**Extracted data entries:**
┏━━

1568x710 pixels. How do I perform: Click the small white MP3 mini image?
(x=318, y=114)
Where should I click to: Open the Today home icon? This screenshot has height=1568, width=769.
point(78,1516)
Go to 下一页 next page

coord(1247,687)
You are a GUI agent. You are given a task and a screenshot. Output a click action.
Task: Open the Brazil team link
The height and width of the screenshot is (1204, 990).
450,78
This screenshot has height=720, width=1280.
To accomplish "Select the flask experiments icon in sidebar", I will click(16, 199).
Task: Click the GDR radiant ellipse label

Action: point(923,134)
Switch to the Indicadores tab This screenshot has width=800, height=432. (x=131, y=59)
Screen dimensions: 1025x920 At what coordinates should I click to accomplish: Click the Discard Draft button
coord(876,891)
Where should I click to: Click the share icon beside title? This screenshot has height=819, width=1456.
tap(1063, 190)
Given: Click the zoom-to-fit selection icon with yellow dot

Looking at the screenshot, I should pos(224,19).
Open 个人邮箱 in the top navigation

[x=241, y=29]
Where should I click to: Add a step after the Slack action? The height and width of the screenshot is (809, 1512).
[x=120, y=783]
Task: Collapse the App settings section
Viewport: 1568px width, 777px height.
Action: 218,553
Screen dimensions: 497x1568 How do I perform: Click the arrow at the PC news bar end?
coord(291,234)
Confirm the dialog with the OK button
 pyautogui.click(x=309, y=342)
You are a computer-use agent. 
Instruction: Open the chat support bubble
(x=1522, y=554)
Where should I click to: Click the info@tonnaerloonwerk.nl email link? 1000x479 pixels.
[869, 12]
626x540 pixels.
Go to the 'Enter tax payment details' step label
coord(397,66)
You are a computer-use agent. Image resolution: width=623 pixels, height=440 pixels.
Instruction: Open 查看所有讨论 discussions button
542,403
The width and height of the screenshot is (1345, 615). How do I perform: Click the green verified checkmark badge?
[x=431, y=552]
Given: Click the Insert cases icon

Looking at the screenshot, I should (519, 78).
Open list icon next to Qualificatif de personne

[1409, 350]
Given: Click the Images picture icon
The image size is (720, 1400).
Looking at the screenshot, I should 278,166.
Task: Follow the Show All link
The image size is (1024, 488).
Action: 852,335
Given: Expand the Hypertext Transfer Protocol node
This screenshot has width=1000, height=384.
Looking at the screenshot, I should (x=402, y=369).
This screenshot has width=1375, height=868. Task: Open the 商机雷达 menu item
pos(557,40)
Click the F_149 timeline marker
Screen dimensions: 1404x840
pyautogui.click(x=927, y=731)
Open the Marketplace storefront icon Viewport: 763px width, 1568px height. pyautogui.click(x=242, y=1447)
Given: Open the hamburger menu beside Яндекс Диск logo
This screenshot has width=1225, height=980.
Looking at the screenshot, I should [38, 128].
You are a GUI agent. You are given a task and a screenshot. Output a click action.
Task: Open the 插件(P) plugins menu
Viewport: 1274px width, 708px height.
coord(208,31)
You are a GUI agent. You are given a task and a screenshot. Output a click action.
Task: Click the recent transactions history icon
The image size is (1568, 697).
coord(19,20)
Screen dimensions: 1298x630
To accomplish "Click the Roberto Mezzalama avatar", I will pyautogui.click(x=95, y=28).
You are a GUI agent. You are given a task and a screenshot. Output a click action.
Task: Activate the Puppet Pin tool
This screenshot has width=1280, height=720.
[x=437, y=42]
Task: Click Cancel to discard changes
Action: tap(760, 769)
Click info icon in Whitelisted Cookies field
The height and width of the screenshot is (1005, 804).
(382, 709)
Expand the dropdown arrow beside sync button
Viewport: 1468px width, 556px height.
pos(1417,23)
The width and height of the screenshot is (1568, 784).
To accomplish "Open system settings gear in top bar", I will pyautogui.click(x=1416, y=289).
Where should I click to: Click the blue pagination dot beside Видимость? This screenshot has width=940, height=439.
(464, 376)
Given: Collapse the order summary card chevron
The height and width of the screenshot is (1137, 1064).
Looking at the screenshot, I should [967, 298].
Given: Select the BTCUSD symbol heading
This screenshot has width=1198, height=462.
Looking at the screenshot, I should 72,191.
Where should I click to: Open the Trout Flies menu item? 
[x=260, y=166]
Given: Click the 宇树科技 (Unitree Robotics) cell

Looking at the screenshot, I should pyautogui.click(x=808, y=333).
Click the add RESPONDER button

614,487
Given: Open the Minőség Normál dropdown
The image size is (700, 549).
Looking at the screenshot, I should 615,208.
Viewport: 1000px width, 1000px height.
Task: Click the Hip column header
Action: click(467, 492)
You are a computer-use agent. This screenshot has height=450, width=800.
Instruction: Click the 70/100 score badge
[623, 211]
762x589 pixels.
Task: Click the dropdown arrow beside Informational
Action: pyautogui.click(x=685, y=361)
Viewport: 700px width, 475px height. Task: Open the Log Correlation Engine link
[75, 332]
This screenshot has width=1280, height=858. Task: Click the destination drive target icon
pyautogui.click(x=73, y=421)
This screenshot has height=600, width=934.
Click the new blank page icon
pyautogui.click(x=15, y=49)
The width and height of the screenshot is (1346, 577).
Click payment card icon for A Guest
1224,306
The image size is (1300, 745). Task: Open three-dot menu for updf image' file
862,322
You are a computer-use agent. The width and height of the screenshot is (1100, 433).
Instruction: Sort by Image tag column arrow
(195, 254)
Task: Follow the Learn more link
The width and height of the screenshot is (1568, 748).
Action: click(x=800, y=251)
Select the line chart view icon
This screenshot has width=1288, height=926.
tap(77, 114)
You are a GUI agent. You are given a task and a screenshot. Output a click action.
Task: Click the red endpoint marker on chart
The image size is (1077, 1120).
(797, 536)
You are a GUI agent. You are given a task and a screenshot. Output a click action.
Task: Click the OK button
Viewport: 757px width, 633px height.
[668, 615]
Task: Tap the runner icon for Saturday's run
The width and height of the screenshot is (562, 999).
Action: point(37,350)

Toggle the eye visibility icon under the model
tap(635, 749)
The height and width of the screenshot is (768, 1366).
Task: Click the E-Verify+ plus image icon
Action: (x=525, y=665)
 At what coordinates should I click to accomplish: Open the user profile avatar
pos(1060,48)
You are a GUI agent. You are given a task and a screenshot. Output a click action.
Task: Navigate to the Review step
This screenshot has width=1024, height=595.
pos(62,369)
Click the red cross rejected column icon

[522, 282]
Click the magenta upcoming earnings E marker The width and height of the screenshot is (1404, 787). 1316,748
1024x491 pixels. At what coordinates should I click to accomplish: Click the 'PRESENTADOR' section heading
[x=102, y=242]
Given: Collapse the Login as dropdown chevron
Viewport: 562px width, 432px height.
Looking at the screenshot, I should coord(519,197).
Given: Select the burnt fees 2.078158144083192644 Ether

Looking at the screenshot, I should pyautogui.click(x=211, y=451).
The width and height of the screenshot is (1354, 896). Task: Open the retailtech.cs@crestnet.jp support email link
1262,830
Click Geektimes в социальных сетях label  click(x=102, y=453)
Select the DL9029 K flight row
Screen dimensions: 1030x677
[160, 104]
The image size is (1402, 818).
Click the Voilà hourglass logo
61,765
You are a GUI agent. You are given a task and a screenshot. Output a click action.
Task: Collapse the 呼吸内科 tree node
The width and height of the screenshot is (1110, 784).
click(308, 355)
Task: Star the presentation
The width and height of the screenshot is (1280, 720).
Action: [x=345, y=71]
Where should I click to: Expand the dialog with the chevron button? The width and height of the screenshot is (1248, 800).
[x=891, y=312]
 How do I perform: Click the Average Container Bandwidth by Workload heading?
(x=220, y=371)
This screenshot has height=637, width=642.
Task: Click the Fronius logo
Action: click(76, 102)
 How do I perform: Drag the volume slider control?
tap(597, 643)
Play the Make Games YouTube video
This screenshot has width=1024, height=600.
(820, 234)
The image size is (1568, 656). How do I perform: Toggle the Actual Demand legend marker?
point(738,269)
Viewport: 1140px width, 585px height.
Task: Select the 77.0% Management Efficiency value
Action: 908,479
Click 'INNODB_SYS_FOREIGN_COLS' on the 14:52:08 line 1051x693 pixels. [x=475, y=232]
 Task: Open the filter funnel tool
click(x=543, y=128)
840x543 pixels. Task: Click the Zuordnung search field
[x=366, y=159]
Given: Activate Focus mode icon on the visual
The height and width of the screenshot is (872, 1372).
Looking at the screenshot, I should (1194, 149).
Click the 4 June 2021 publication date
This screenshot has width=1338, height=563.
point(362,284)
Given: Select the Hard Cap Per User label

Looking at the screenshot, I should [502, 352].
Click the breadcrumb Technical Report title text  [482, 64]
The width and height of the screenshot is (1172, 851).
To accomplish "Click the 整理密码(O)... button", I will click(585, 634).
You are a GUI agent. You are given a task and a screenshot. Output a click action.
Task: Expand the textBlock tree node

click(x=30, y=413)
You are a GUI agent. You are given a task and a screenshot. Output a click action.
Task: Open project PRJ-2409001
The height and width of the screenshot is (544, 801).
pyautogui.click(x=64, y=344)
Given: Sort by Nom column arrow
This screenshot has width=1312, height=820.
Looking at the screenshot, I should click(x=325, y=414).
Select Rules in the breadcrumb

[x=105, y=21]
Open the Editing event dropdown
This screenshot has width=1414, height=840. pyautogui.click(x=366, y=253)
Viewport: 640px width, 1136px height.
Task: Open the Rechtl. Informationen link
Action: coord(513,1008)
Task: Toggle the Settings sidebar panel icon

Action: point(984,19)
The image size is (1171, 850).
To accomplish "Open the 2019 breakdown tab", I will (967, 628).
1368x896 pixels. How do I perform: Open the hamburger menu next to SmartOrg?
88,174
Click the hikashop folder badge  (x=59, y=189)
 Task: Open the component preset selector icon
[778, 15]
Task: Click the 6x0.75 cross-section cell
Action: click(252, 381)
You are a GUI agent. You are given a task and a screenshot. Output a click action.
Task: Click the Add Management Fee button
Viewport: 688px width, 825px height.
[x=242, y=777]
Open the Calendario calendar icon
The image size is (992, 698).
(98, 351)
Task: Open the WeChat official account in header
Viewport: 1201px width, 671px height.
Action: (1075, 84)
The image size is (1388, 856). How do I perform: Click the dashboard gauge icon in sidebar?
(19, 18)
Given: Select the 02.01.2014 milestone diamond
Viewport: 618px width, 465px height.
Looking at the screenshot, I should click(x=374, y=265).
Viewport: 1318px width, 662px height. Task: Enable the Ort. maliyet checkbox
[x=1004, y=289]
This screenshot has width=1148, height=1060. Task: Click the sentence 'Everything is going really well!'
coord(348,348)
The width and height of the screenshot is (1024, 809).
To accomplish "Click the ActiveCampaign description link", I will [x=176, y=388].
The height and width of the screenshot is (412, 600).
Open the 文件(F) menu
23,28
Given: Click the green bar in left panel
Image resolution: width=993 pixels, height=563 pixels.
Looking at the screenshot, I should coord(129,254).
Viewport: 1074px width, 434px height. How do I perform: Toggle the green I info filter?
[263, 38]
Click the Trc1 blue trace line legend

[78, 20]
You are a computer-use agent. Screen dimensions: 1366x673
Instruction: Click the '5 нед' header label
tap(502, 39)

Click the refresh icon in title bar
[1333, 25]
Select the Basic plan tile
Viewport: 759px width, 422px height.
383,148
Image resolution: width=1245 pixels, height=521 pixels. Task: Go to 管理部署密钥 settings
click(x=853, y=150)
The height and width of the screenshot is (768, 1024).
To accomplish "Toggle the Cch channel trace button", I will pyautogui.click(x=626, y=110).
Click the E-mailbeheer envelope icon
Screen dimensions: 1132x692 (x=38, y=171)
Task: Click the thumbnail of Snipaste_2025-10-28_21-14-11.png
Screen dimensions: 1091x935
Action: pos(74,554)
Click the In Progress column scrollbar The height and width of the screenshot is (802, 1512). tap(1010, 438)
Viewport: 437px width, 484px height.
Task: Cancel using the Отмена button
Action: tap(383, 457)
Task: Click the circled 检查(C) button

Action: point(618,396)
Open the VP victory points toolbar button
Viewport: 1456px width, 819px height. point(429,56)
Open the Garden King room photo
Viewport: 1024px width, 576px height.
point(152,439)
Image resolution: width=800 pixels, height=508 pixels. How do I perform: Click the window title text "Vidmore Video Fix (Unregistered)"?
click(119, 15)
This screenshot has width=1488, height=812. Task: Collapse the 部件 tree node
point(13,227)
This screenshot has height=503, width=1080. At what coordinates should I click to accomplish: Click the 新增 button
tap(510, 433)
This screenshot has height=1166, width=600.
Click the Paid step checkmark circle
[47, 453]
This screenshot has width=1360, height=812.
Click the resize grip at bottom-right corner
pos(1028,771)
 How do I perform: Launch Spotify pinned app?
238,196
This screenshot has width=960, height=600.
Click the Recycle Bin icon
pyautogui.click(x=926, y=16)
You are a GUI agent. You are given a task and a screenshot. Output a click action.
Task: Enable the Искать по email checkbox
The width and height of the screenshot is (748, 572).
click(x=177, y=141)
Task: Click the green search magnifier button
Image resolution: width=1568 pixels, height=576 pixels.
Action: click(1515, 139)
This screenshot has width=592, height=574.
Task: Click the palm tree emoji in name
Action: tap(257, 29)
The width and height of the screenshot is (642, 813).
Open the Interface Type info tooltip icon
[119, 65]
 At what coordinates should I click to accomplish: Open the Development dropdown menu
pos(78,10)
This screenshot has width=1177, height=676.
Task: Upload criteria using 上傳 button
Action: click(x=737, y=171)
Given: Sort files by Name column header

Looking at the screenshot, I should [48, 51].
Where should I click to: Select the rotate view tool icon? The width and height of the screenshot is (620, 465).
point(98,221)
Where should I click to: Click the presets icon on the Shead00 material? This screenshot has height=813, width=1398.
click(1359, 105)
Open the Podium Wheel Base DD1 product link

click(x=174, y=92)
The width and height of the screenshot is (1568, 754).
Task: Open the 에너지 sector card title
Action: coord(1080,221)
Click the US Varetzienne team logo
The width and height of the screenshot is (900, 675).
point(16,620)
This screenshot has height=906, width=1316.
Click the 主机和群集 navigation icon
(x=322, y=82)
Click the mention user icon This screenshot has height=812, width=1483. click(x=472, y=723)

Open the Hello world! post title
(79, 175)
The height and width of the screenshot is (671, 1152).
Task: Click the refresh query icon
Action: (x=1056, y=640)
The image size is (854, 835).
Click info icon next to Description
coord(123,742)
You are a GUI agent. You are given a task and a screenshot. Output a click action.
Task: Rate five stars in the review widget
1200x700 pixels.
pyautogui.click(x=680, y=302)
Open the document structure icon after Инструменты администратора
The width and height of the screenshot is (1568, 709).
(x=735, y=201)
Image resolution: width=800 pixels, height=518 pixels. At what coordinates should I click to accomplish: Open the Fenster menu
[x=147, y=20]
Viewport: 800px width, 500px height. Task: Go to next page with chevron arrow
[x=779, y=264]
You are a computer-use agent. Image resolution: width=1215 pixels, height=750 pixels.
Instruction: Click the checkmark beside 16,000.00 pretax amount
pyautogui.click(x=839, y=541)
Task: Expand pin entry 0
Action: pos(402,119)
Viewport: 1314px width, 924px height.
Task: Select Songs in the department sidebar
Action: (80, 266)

┗━━

**DIRECTIONS:** Reproduce only the lines above, starting at the line with "Viewport: 1568px width, 777px height." and ending at the line with "You are a computer-use agent. Image resolution: width=623", exactly as written.

**RESPONSE TO THIS TASK:**
Viewport: 1568px width, 777px height.
Action: 218,553
Screen dimensions: 497x1568 How do I perform: Click the arrow at the PC news bar end?
coord(291,234)
Confirm the dialog with the OK button
 pyautogui.click(x=309, y=342)
You are a computer-use agent. 
Instruction: Open the chat support bubble
(x=1522, y=554)
Where should I click to: Click the info@tonnaerloonwerk.nl email link? 1000x479 pixels.
[869, 12]
626x540 pixels.
Go to the 'Enter tax payment details' step label
coord(397,66)
You are a computer-use agent. Image resolution: width=623 pixels, height=440 pixels.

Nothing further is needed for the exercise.